Теперь Катра остановилась в конце поля, поставила кошелку на землю и застыла в неподвижности, ни дать ни взять забытая копна наполовину сгнившего сена. Она почти никогда не присаживалась, точно боялась, что не сможет потом поднять свое грузное тело.
— Где ты ходила-то? — спросила мама.
— По Гребням ходила-хаживала… — ответила Катра на своем оригинальном наречии с повторяющимися глаголами и местоимениями, которому мы, дети, с удовольствием подражали, пока мама не начала нас пугать, что мы станем говорить так же, если не прекратим это немедленно.
— Ну, и купила что-нибудь?
— Купила кое-что, купила… — простонала Катра и захныкала.
— Так чего же ты плачешь?
— Да как же мне, это, не плакать-то!.. Я, это, проголодалась и захотела этих, как их, вареников. Две миски их наварили, наварили на Гребнях-то. Съесть мы их не могли, не могли съесть-то. Уж я плакала-плакала…
Мама быстро дергала сорняки, опустив голову, чтобы скрыть улыбку.
— Тебе хорошо смеяться-то, хорошо… — всхлипывая, укорила маму толстуха. — Ты, это, молодая, работать, это, можешь. А посмотри-ка на меня-то. Ноги-то у меня, это, какие!..
Она вздохнула, бесстыдно задрала юбку и показала чудовищно толстые ноги, которые даже выше колен были оплетены узловатыми багрово-синими набухшими венами.
— Ты что это?! Сейчас же опусти юбку! — строго сказала мама. — Как тебе не стыдно, старая ты баба!..
— А чего мне, это, стыдиться-то, коли я больным-больная… — запричитала Катра и не торопясь опустила задранную на выпяченный живот юбку. Потом она обратилась ко мне: — Понесешь ты, это, мою корзинку-то?..
Я пожал плечами и в замешательстве с удвоенным усердием занялся сорняками.
Катра снова повернулась к матери, клянча:
— Нанца, скажи, это, парню-то, пусть, это, мне поможет-то!

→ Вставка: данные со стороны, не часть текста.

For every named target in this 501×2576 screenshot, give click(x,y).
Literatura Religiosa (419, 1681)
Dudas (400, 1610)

— Ну что ж, пусть поможет! — махнула рукой мама, чтобы отделаться. — Пускай поднесет твою кошелку, хоть я и знаю, что этим только твою лень поощряю!..
Я поднял с земли тяжелую Катрину кошелку, и мы отправились. На полпути баба остановилась, прислонилась к скале и сказала:
— Ты, это, поставь корзину-то.
— Какая это корзина! — сказал я. — Кошелка просто.
— Ты, это, ничего знать не знаешь, — оскорбленно возразила Катра. — Я читала, что у торговок, которые вразнос торгуют, всегда корзины бывают.
— Какие?
— Не знаю. А ты, это, знаешь?
— Нет! — сказал я. — Может, это просто так про кошелку говорят. Ведь заплечник тоже корзиной называют.
— Корзиной называют?..
— Да. Когда я вот у тебя смотрел «Черную женщину», я там увидел на рисунке какого-то человечка, который надевал заплечник, самый настоящий заплечник, какие плетет наш Крагульчек. И под картинкой было написано: «И Штефульчек спокойно надел свою корзину».
— Он надел заплечник, а пишут «корзина», да? — не могла надивиться Катра, вопросительно уставясь на меня своими водянистыми выкаченными глазами; по всей видимости, она думала о корзине для навоза, какие у нас плетут из толстых прутьев и возят на тачке.
— Так там написано, — подтвердил я.
Катра вытерла слезы и, напустив на себя важность, сказала:
— А я, это, новую, это, книгу купила. О святой Женевьеве.
Я приоткрыл кошелку и увидел лежащую поверх яиц потрепанную книгу. На запачканном переплете была нарисована святая Женевьева, красивая, как все святые. С распущенными длинными волосами и с ребенком на руках она сидела в лесу среди больших камней и смотрела на пасшуюся возле нее лань.